Then the old Countess would reply, "I really cannot see what reason you have to disbelieve it. You cannot alter human nature by shutting your eyes to its defects."
Whereupon Erika would say, with annihilating emphasis, "If human nature really is what you describe it, I cannot understand your pleasure in frequenting society, since you must despise unutterably those who compose it."
"Despise!" her grandmother repeated, shaking her head. "I despise no one. Knowing, as I do, how mankind struggles under the burden of animal instincts, I wonder to see it ever rise above them, and I am forced to esteem men in spite of everything."
Erika only repeated, angrily, "Esteem! esteem!" Her grandmother's mode of esteeming mankind was certainly extraordinary.
CHAPTER XVII.
The Princess Dorothea was pacing her salon restlessly to and fro. From time to time she gazed out of the window into the dreary Berlin March weather, upon the heaps of dirty snow shovelled up on each side of the street and slowly melting beneath the falling rain.
The Princess was annoyed. She had been left out in the invitation to a court ball. Usually she would have ascribed the omission to an oversight of the authorities, but to-day the matter disturbed her: instead of an oversight she suspected the omission to have been an intentional slight, and her steps as she walked to and fro were short and impatient.
Why were they so frightfully moral in Berlin, so aggressively moral? she asked herself. Everywhere else people might do as they chose, if only appearances were preserved.

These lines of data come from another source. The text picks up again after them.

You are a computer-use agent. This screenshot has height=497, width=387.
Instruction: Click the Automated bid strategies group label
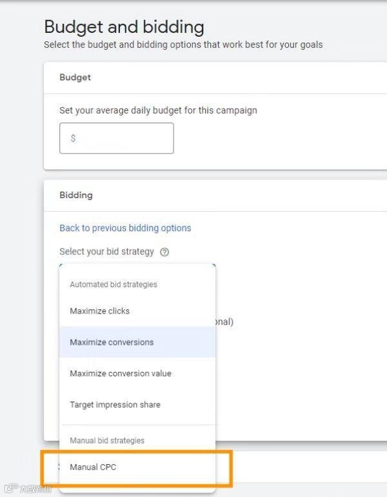tap(113, 285)
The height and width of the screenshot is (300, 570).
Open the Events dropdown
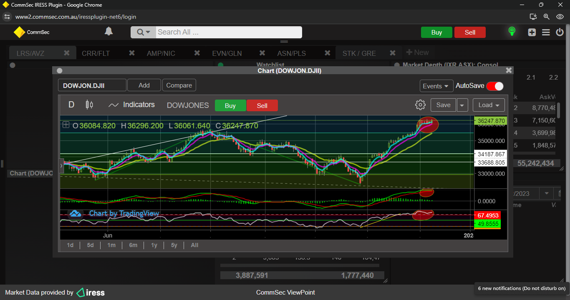coord(436,86)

What had she done, after all? Long ago in Florence Feistmantel had explained to her that marriage, as arranged in civilized countries, was entirely unnatural. The Princess, still pure, in spite of the degradation about her, had laughed aloud at the philosophic view thus advanced by her companion and guide. Years afterwards she had recalled this theory that it might serve to justify herself to herself; and lately--only yesterday--Feistmantel, who was established in Berlin and gave music-lessons in the most aristocratic circles, had enunciated the same views at a breakfast to which Dorothea had invited her, and the Princess had contradicted her positively, had been rude to her, had nearly turned her out of doors, but at the last moment had apologized almost humbly and had finally dismissed her with a handsome present.
She had suspected behind Feistmantel's assertion of her philosophic view a mean attempt to ingratiate herself with her hostess. "As if Feistmantel could suspect anything! No human being can suspect anything," she repeated several times. "And, after all, there is scarcely a woman, beautiful and admired, who is not worse than I."